江戸では、最新の学問を学ぶ塾や剣術を学ぶ塾が大にぎわいでした。
最初、覚馬は佐久間象山という軍学者の塾に入ります。
軍学者というのは、今でいうと軍事評論家や軍事アナリストのことです。
佐久間像山は、塾を開き、外国から日本を守るための方法を教えていました。
ドラマでは、奥田瑛二さんがその佐久間象山を演じています。
象山は変人として知られた人物でしたが、そんな一風変わった性格を奥田さんはうまく演じています。

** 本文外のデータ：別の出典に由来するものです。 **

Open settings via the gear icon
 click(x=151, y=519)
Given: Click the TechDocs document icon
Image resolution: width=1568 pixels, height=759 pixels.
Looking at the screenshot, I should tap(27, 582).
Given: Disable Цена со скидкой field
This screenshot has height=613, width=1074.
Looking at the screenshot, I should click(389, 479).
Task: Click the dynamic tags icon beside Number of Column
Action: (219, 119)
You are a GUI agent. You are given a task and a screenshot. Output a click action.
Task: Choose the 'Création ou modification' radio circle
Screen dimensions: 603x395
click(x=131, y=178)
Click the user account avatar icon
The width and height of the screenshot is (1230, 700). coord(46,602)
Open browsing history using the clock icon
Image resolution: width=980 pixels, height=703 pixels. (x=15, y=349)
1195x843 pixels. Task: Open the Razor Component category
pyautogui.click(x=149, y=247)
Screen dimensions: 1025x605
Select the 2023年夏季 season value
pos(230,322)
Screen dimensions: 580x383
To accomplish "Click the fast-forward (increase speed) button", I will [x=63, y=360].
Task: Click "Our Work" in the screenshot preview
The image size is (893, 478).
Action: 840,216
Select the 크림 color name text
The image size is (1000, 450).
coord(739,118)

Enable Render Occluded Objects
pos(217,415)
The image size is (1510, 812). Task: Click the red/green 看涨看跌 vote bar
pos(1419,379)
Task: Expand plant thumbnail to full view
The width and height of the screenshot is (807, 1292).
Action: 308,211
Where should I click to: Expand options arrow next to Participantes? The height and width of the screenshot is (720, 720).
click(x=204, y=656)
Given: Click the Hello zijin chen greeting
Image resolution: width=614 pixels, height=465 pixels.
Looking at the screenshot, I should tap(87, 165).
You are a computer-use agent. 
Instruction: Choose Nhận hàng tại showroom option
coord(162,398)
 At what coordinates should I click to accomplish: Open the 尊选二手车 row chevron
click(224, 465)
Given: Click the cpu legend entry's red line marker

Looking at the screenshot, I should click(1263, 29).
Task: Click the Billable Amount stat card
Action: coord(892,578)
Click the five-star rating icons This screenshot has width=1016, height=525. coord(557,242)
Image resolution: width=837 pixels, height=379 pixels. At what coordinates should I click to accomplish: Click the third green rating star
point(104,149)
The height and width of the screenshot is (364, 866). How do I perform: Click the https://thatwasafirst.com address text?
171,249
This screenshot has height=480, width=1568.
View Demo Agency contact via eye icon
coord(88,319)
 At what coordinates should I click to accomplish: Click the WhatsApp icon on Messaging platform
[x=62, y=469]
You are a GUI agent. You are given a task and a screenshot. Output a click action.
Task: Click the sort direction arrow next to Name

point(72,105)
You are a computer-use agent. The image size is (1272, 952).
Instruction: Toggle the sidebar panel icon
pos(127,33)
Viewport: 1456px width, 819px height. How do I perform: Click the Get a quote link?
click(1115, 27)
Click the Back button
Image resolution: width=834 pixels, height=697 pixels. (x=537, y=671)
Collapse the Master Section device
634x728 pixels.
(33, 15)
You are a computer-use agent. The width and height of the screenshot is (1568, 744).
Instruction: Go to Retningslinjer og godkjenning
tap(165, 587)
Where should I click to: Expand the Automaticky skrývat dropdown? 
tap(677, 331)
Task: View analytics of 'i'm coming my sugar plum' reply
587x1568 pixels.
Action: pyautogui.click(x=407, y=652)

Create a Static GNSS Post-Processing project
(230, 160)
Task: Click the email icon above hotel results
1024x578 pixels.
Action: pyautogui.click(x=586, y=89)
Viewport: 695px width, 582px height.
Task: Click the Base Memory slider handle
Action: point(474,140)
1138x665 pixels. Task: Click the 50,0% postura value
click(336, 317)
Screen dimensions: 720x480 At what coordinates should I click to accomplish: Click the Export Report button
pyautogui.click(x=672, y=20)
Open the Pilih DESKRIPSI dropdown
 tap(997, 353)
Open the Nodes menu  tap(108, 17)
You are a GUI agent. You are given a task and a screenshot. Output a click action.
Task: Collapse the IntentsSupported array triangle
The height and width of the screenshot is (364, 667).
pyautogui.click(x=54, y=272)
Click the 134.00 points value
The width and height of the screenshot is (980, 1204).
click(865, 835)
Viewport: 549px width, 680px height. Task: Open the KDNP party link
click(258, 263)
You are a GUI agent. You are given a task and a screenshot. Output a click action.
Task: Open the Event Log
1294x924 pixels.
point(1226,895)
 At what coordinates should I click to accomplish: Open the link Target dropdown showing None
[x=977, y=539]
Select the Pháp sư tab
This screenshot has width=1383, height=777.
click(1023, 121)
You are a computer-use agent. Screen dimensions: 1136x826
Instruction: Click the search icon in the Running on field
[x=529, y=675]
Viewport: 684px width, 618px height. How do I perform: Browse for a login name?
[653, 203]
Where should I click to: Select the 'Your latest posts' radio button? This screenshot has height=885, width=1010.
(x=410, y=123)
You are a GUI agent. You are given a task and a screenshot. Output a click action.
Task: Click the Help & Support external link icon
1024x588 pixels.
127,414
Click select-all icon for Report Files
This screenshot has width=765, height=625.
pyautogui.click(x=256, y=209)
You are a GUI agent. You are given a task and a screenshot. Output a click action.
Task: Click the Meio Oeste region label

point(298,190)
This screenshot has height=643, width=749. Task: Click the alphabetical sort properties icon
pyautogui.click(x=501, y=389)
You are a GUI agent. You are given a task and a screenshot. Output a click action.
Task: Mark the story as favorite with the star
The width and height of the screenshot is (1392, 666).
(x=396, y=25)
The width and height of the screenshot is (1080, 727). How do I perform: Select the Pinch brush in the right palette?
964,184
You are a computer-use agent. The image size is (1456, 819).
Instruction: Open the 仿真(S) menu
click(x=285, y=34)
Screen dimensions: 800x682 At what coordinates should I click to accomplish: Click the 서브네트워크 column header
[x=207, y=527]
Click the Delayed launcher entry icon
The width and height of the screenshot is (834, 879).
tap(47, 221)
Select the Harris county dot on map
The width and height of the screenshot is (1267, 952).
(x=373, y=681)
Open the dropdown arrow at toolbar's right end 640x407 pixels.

ドラマでは、佐久間象山の塾で尚之助と知り合ったことになっていますが、実際は蘭学者の大木忠益という人物の塾で知り合いました。
この塾は、当時最新の学問だったオランダの学問を学ぶ場でした。
覚馬は蘭学全般を学びましたが、尚之助は化学を学んでいました。
八重の未来の夫は、科学者を目指す理系男子だったのです。
覚馬は、尚之助の科学者としての才能に注目します。
他藩の藩士ではありましたが、何とか会津藩で採用してもらおうと考えます。
ライバル会社の優秀な社員を、ヘッドハンティングしようとしたわけです。

江戸遊学を終え会津に戻った覚馬は、藩校日新館に勤めます。
日新館とは、優秀な藩士を育成するため、会津藩が設立した学校でした。
薩摩・長州藩に負けない藩にするため、藩士たちに西洋の最新知識を教えることが仕事でした。
覚馬は日新館で、尚之助の才能を生かそうと考えます。

こうして、覚馬の招きを受けて、尚之助は会津にやって来ます。
覚馬は、尚之助を採用してもらおうと藩に掛け合います。
ところが、その希望はなかなか認められませんでした。
そこで、覚馬は尚之助を自宅に居候(いそうろう)させることにしました。
尚之助が採用されるまで、自分が生活の面倒をみようと考えたわけです。
ここに、八重と同じ屋根の下での暮らしがはじまります。
尚之助は二十代になったばかり。八重が十代前半のころです。
二人は、どんな生活を送っていたのでしょう。

同じ屋根の下で、八重と尚之助がどんな生活を送ったかは、実は何も分かっていません。
そこで、八重が尚之助のことをどう思っていたか、私なりに想像してみたいと思います。

身近に覚馬というパーフェクトな男性がいたため、八重は同年代の男性にはまったく興味が持てなかったようです。
ただ、その兄が信頼していた男性ですから、尚之助をほかの男性とは違った存在として意識していたことは間違いありません。
しかも、最新の科学知識を持つ理系男子ですから、好奇心旺盛だった八重にとっては気になる存在だったことでしょう。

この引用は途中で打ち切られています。